─── SELECTED EXCERPT ───

ABSTRACT

There are many authors who hold that, when the different disciplines of the “education for change” are institutionalised within the general education system, they lose their deep transforming potential in society. This gives us grounds to propose the inclusion within these disciplines of a world-view education, with the aim of reactivating their character as “agents of social change.”

Stories have supported change processes and, as an appropriate methodology for such world-view education, a wide selection of traditional stories from around our planet is proposed, insofar as these stories are, according to important authors, the building blocks of every culture and civilisation. In this way, myths and other traditional stories would come to be ingenious cultural devices, through which world-views are almost unconsciously transmitted within cultures. This, by means of an easily memorisable narrative fiction capable of spreading its content as a computer virus would do nowadays. To transmit this systemic, eco-centric, sustainable, integrative world-view, the selection of myths, legends and folktales attuned to the Earth Charter (an “ethical framework for building a just, sustainable, and peaceful global society” arises as a need here.

This chapter offers the results of research in which 336 traditional stories from the five continents were collected. These stories were capable of instilling a complex-systems perception of reality. Moreover, in this research, evidences were found that suggest the convenience of studying orality and oral traditions in the effort to create a sustainable civilisation. Finally, two global projects emerging from this research are briefly presented: the Earth Stories Collection and the Global Storytelling Lab.

───

> **TASKS TO CARRY OUT**:
1: Summarize the abstract above in two sentences.
2: Retype the part of the abstract that runs from "Stories have supported" down to "a need here.", keeping every word and punctuation mark unchanged.

─── DATA SUPPLIED ───

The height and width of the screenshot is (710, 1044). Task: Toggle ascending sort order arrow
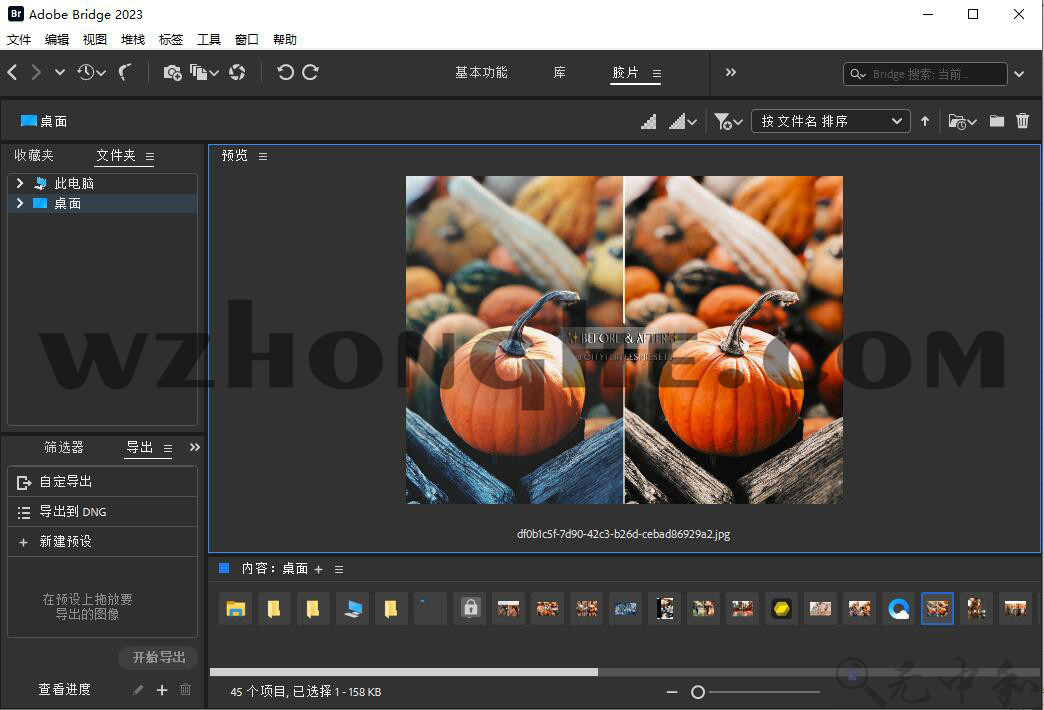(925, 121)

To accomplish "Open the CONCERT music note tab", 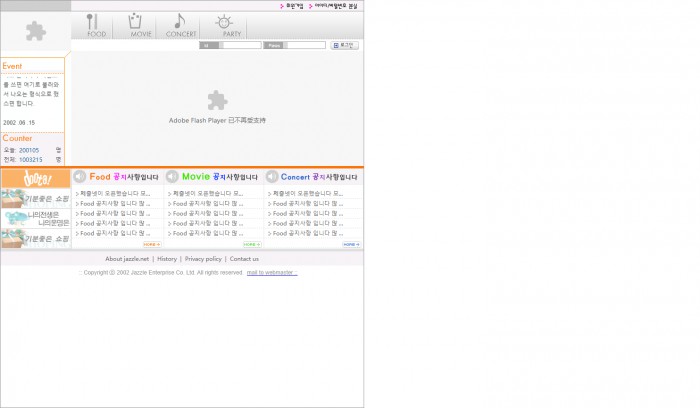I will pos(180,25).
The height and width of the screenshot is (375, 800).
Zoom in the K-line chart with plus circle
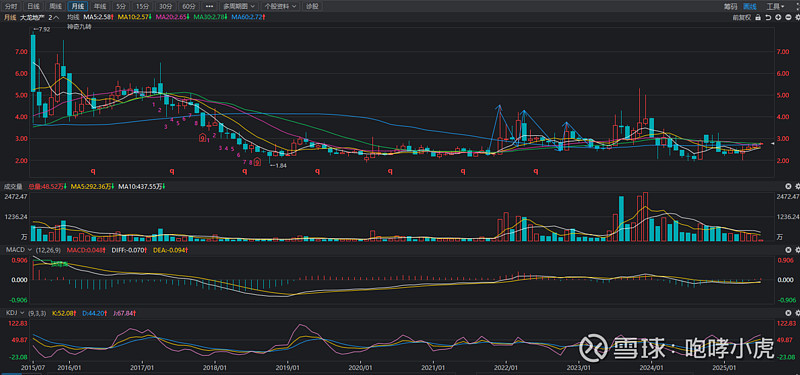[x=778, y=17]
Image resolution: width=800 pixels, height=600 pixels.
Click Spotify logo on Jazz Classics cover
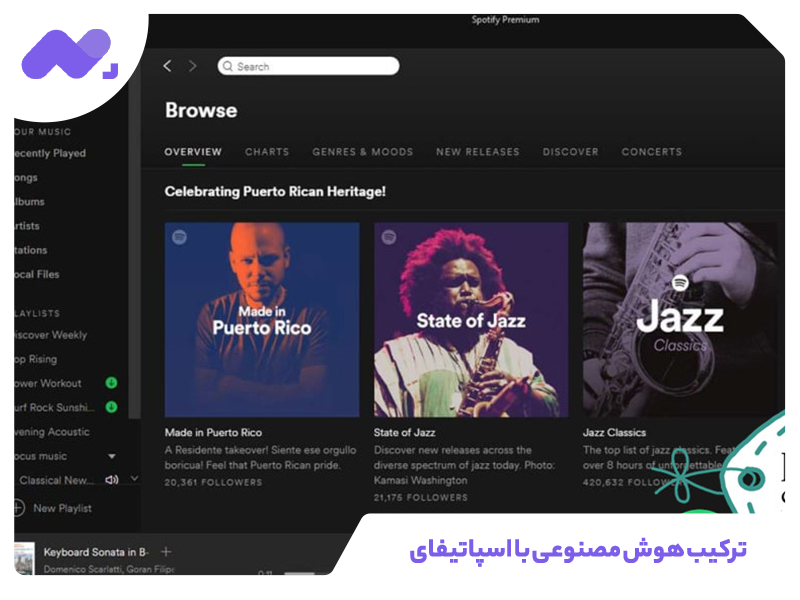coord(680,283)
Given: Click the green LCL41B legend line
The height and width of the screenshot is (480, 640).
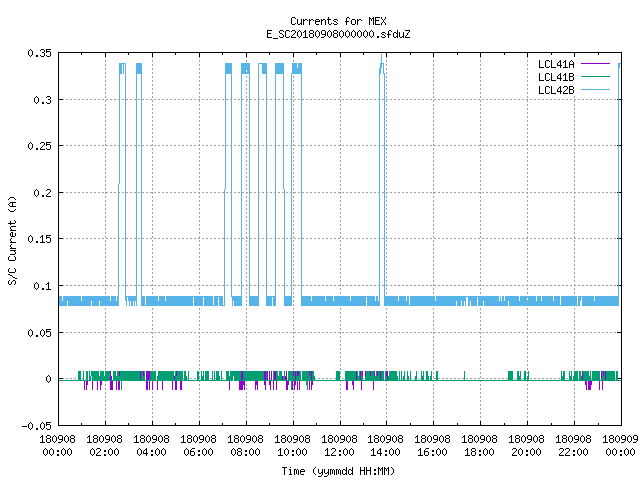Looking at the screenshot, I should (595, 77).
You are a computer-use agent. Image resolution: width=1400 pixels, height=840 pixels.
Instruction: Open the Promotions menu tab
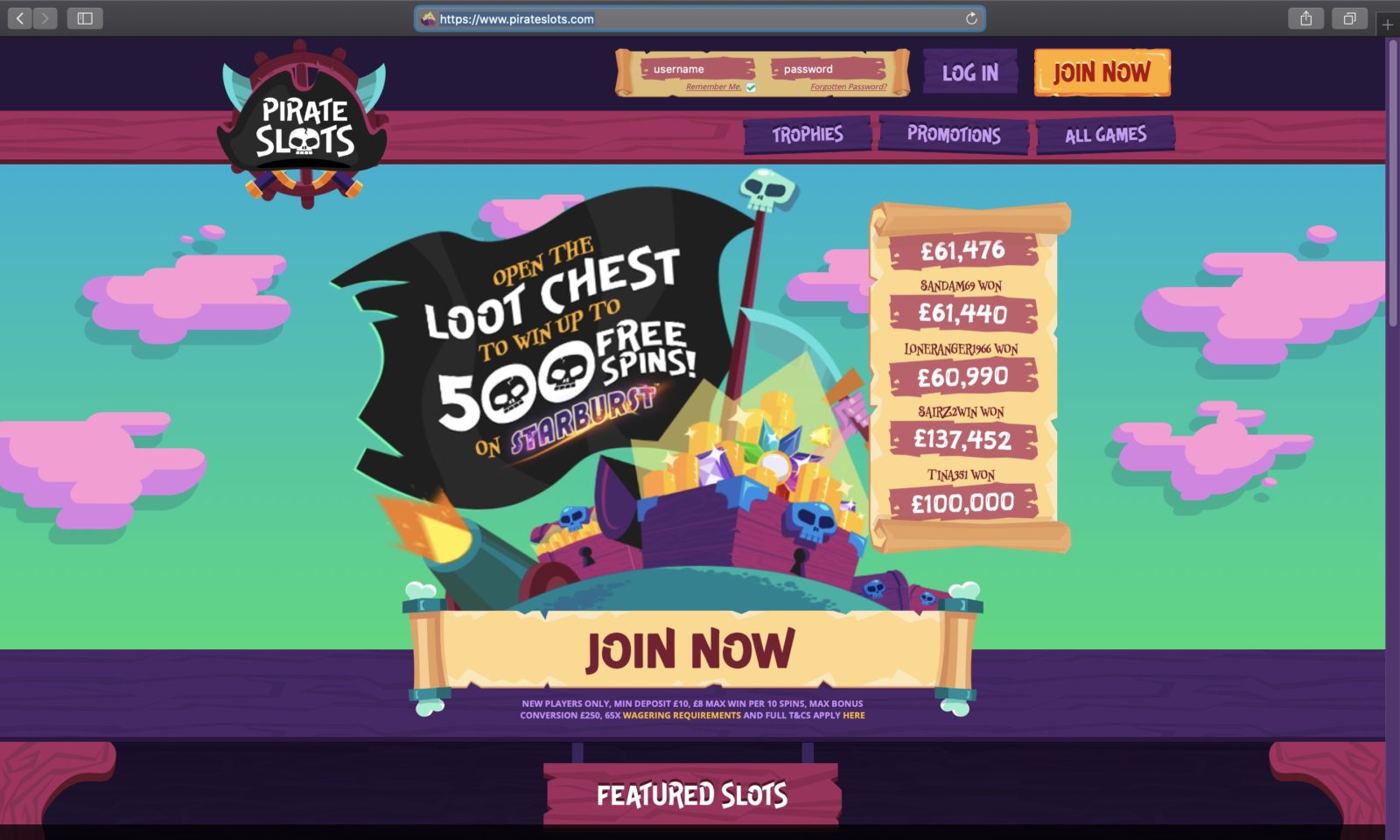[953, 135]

───
─── DATA SUPPLIED ───

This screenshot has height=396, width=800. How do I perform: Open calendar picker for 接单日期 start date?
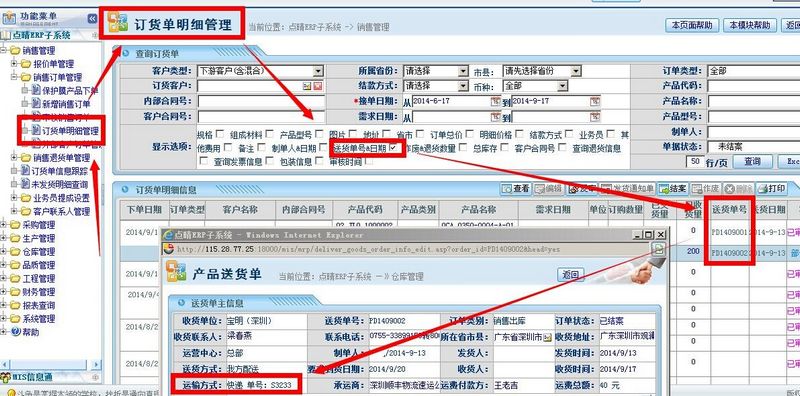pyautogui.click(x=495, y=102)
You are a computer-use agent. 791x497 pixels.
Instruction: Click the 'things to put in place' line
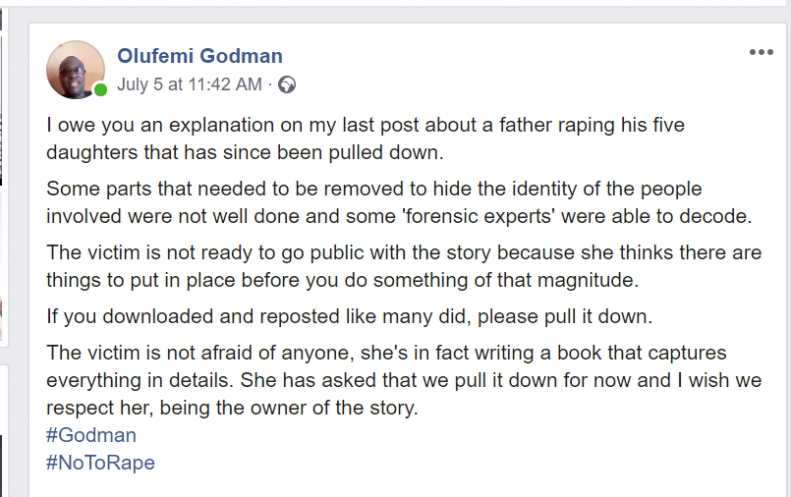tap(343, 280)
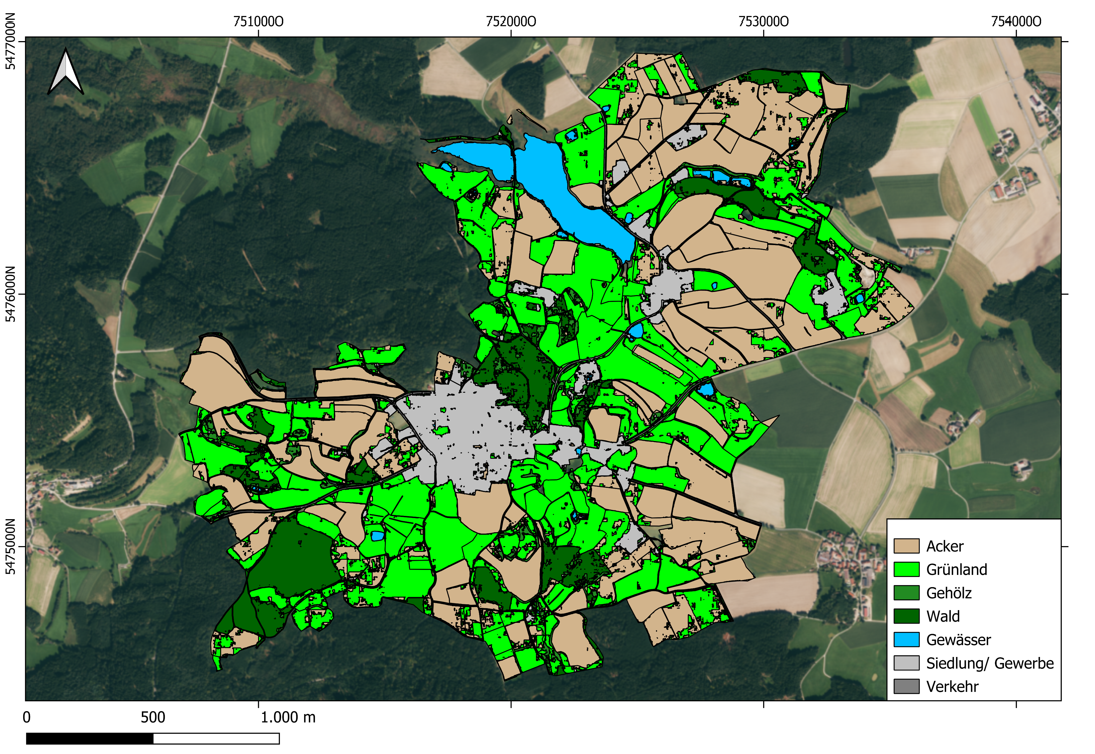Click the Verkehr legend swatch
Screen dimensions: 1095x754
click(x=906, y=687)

───
─── DATA SUPPLIED ───

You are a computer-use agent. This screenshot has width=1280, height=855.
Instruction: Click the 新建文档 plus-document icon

───

> **EXERCISE RESPONSES**:
1: Because many authors hold that the disciplines of "education for change" lose their deep transforming potential once they are institutionalized in the general education system, the abstract proposes adding a world-view education to them and using traditional stories from around the planet as its methodology. It reports research that collected 336 traditional stories from the five continents that could instill a complex-systems perception of reality, and it briefly presents two global projects that emerged from that research: the Earth Stories Collection and the Global Storytelling Lab.

2:
Stories have supported change processes and, as an appropriate methodology for such world-view education, a wide selection of traditional stories from around our planet is proposed, insofar as these stories are, according to important authors, the building blocks of every culture and civilisation. In this way, myths and other traditional stories would come to be ingenious cultural devices, through which world-views are almost unconsciously transmitted within cultures. This, by means of an easily memorisable narrative fiction capable of spreading its content as a computer virus would do nowadays. To transmit this systemic, eco-centric, sustainable, integrative world-view, the selection of myths, legends and folktales attuned to the Earth Charter (an “ethical framework for building a just, sustainable, and peaceful global society” arises as a need here.